The problem: Legacy technology poses resilience risks
A prominent US liquid energy supplier and retailer found their business growth constrained by an outdated technology foundation. Their aging infrastructure and legacy systems hindered their agility, preventing them from adapting swiftly to evolving supplier and retailer industry dynamics. This close proximity of their data centers also posed a significant business continuity risk. Consequently, critical innovation efforts, including enhancing customer experience, expanding business reach, and introducing new offerings, were hampered. Furthermore, integrating technology from new acquisitions proved to be a slow and expensive process.
The Solution: AWS Rapid Migration enables scalable, resilience cloud transition
Following a comprehensive portfolio assessment by AWS ProServe, which identified established migration patterns like rehosting, the company embarked on the AWS ProServe and Cutover Rapid Migration program to transition their data center assets, including 144 servers, to AWS. This initiative established a secure, flexible, multi-account, production-ready landing zone with the scalability to accommodate future expansion. Furthermore, AWS ProServe built DevOps pipelines for provisioning the migration infrastructure and ensured the company achieved operational readiness to run production workloads on AWS. Leveraging the Rapid Migration program with Cutover's automated runbook platform provided the company with:
- Standardized pre-built automated runbook templates, aligned with AWS ProServe's best practices and migration patterns, for consistent wave execution.
- Organized migration wave runbooks within a clear folder structure for simplified management.
- Visualization of upstream and downstream application dependencies during each migration wave using an intuitive nodemap.
- Stakeholder accessibility to critical migration details via a centralized runbook homepage.
- A multi-runbook dashboard displaying real-time progress and task status across all application migrations.
The Outcome: Cutover & AWS boost agility, cuts costs and fuels innovation
Having already migrated two-thirds of their server infrastructure to AWS, the company anticipates completing their data center exit by late 2025 through this accelerated program.
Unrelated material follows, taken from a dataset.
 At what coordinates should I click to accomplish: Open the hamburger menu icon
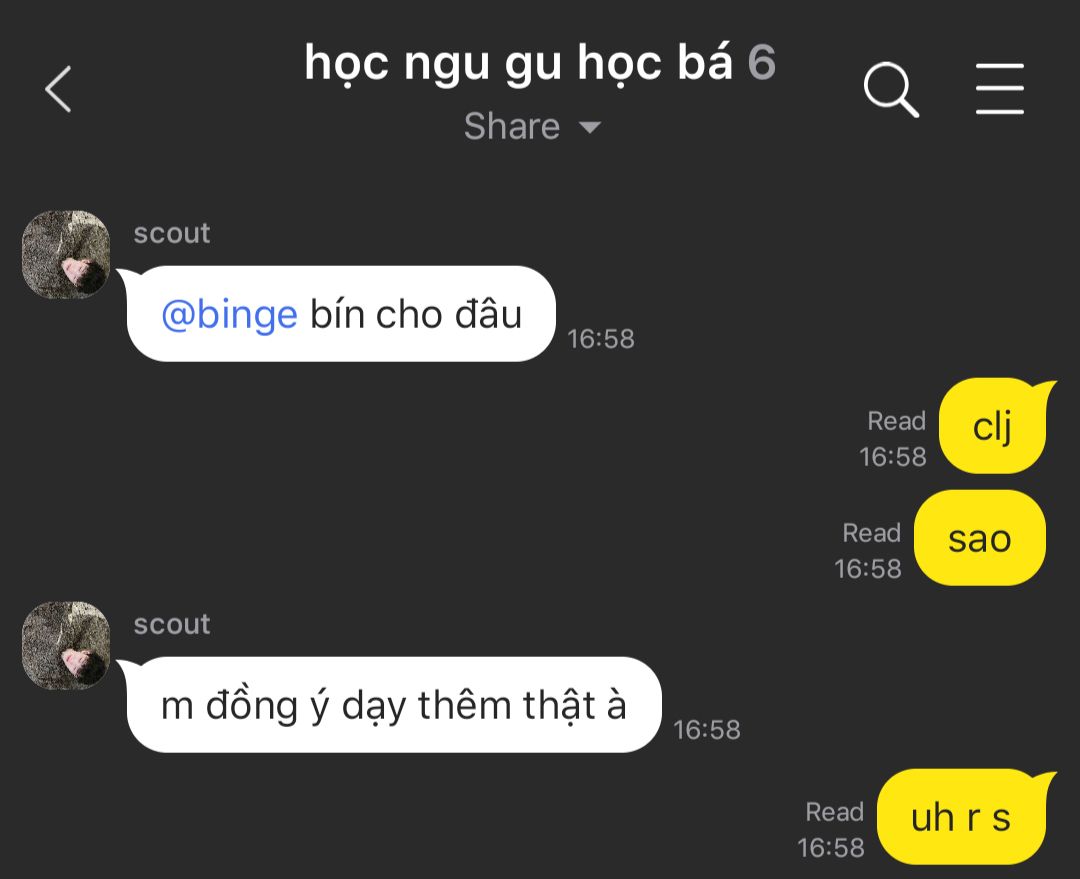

This transition has already yielded significant benefits, including improved adaptability and efficiency in their energy distribution operations, enhanced IT agility with near on-demand scalability, and a clear path towards IT operational cost optimization. Consequently, they are now well-positioned to capitalize on innovative technologies and accelerate their speed to market, ultimately leading to enhanced customer experiences and increased revenue generation.